### Work item
Produce a word-for-word copy of the listing below without its pictures.

________________________________________

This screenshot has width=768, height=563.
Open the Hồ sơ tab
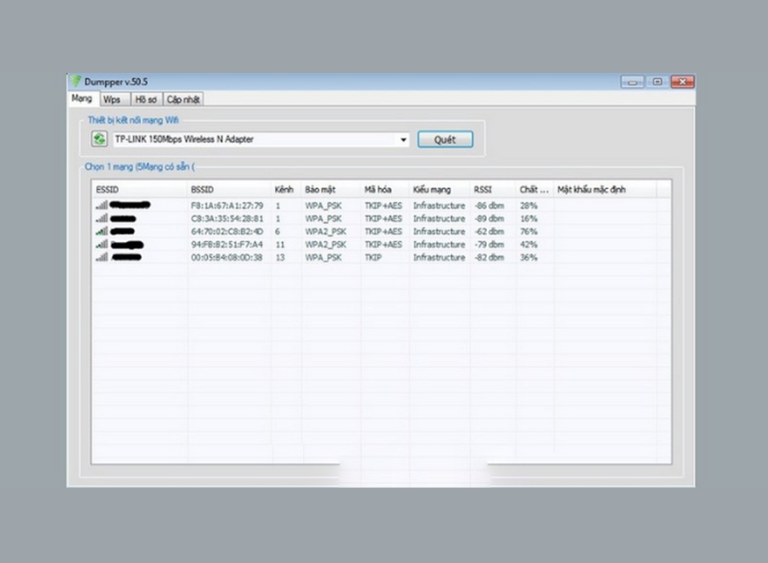pos(146,99)
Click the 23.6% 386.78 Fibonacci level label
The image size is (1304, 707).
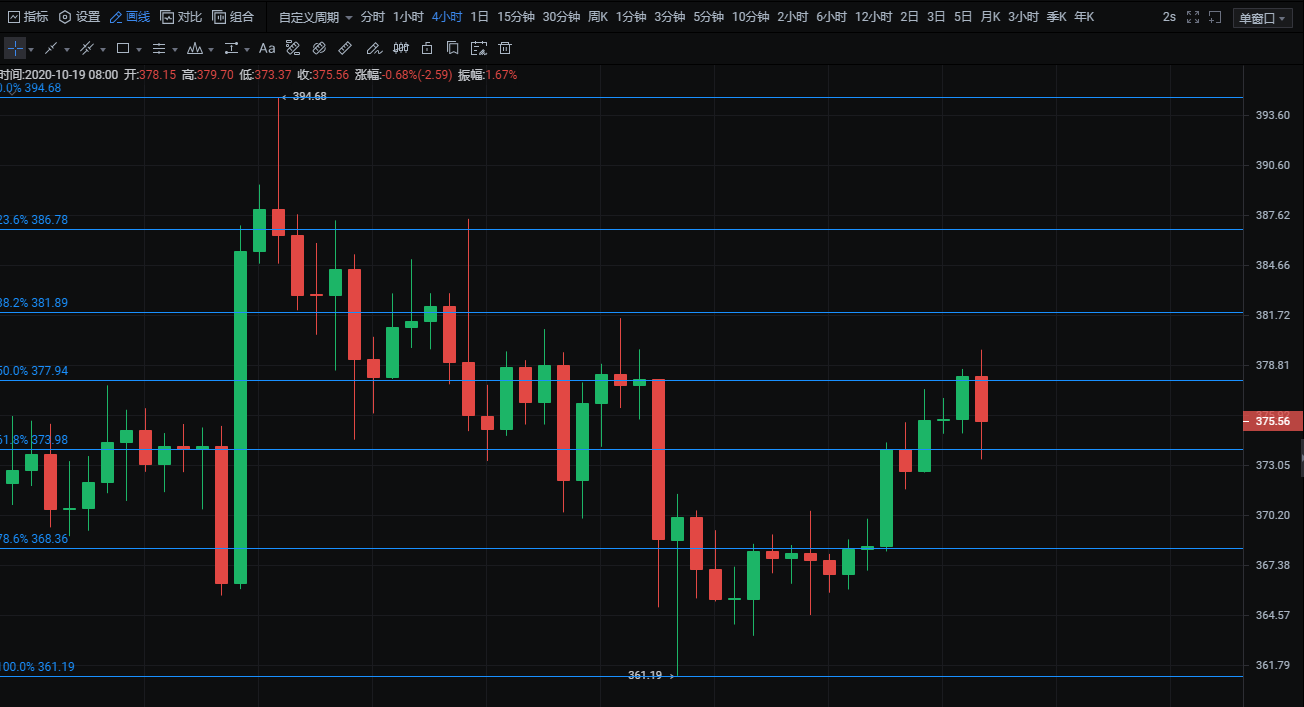[x=36, y=220]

________________________________________

### Reply to the exercise
This screenshot has width=768, height=563.
Open the Hồ sơ tab
pos(146,99)
Click the 23.6% 386.78 Fibonacci level label
The image size is (1304, 707).
[x=36, y=220]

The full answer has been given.